Can I just say that :
0< a<1 ... [1]
0<b<1 ... [2]
multiplying [2] by 'a' everywhere, then I get
0<ab<a
And, we prove that ab<a?
To prove this inequality, we can start by noting that since 0 < a < 1, we know that a is a positive number less than 1. Similarly, since 0 < b < 1, we know that b is also a positive number less than 1. Multiplying two numbers less than 1 together will always result in a number smaller than either of the original numbers, hence ab < a.

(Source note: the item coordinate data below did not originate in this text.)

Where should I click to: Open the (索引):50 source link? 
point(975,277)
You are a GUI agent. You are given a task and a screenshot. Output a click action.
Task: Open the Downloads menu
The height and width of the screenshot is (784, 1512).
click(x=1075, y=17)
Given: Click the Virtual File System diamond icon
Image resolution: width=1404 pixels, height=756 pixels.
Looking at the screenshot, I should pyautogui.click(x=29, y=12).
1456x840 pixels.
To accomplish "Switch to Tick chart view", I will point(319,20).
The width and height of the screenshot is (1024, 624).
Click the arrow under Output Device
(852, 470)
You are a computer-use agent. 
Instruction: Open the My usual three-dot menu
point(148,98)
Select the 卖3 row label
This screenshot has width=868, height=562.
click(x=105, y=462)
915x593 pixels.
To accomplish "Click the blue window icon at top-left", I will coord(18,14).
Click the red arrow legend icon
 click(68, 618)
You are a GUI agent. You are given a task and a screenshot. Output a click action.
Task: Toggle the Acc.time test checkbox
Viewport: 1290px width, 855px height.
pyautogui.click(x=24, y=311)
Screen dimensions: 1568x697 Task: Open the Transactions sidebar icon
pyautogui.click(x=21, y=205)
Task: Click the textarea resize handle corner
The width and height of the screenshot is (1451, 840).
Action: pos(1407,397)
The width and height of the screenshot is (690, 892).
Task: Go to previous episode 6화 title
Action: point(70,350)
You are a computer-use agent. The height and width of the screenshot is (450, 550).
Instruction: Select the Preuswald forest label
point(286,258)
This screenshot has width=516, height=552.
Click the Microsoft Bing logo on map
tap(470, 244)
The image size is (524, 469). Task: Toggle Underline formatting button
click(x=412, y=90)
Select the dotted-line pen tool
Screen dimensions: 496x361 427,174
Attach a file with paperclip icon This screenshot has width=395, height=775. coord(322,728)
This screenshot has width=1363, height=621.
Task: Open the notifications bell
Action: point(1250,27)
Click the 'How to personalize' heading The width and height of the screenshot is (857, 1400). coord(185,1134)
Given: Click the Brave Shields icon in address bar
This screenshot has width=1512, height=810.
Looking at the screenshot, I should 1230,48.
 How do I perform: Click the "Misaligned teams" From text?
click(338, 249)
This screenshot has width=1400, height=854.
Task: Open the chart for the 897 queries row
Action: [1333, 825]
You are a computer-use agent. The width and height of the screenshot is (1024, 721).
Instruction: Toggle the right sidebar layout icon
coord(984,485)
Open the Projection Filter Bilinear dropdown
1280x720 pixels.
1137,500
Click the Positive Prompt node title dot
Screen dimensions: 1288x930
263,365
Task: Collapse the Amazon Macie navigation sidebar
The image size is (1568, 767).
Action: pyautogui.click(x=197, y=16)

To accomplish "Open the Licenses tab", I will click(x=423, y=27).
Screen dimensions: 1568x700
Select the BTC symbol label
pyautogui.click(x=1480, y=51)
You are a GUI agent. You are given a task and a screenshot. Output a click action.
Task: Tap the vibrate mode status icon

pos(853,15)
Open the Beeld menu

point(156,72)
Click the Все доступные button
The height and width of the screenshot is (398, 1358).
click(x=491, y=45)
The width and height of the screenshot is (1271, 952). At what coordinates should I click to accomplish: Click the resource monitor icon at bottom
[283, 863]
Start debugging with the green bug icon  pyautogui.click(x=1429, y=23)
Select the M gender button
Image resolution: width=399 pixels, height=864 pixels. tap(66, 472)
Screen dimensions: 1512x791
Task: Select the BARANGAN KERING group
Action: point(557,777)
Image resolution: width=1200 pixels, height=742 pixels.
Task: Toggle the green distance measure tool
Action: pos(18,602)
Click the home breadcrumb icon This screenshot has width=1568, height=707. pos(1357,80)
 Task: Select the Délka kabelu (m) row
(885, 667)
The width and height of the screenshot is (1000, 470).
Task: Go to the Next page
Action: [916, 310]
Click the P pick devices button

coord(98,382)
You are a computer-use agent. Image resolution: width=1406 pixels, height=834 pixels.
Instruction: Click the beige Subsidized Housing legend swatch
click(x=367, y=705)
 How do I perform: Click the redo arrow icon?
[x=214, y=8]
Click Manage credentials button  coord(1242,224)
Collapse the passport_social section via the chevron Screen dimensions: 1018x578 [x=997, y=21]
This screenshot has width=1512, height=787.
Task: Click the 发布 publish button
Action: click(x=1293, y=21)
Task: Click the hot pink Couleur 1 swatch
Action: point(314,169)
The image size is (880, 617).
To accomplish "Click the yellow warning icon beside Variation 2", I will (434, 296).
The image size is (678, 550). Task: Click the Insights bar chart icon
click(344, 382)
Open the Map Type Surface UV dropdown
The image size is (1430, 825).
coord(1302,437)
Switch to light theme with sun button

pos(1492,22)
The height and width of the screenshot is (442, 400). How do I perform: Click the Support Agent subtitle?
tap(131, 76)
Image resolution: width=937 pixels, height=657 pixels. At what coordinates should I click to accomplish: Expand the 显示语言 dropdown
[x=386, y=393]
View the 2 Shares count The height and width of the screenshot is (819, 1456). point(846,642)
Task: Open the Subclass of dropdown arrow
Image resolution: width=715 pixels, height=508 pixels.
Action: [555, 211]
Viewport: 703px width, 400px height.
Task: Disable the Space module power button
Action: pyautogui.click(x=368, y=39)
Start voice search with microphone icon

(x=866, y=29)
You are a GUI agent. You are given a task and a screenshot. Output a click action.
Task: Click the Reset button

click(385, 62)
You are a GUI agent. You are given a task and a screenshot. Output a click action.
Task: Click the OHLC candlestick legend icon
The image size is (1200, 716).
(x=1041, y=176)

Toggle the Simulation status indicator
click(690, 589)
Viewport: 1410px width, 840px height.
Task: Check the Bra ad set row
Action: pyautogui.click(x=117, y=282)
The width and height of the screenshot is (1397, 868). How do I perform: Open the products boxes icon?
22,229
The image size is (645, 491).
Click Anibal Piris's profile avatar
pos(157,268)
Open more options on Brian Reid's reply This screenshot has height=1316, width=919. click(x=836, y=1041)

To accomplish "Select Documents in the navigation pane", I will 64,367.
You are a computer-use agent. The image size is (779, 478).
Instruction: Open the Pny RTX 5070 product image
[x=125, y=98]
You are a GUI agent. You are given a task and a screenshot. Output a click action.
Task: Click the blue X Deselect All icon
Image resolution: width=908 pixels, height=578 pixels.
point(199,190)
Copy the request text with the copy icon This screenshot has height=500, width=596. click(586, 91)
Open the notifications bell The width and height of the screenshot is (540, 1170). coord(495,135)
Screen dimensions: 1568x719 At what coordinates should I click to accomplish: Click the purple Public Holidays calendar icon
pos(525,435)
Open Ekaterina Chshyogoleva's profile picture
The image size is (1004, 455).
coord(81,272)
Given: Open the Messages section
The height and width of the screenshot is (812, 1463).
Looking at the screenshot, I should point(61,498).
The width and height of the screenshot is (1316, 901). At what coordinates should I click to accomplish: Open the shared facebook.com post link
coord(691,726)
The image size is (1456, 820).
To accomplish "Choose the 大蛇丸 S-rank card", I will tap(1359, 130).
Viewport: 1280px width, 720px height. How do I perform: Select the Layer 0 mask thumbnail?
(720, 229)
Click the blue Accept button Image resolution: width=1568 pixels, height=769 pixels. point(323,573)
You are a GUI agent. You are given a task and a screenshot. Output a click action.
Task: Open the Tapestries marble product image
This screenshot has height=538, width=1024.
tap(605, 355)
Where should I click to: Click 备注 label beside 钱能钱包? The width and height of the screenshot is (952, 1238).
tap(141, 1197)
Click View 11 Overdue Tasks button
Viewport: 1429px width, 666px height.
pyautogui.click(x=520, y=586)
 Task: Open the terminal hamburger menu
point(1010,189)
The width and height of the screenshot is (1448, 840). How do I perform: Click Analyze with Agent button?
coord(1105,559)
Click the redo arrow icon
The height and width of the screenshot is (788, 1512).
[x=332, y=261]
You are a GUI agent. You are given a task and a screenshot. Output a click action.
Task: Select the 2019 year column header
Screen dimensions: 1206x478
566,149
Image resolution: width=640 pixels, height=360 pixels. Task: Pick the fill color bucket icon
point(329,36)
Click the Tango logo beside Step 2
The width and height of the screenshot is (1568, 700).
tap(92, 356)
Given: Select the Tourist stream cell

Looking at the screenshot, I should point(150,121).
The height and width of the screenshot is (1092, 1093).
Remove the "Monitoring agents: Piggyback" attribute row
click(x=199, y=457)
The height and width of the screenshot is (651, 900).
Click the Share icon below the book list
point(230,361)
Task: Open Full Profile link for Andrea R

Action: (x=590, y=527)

Considering the range of values for a and b is important in this inequality because it helps us understand the behavior of the variables within a specific range. In this case, when a and b are both between 0 and 1, their product will always be smaller than a. This understanding is crucial in various mathematical and scientific applications.
Sure! Let's take a = 0.5 and b = 0.3 as an example. When we multiply these values together, we get ab = 0.5 * 0.3 = 0.15. Since 0.15 is smaller than 0.5 (a), the inequality ab < a holds true.
The concept of fractions is fundamental in proving this inequality because when a and b are both fractions between 0 and 1, their product will always be a smaller fraction. This is due to the fact that multiplying two fractions results in a smaller fraction, making the inequality ab < a valid.
No, there are no exceptions to this inequality when a and b are both between 0 and 1. The inequality ab < a holds true for all values of a and b within this range, as multiplying two numbers less than 1 will always result in a smaller number than either of the original numbers.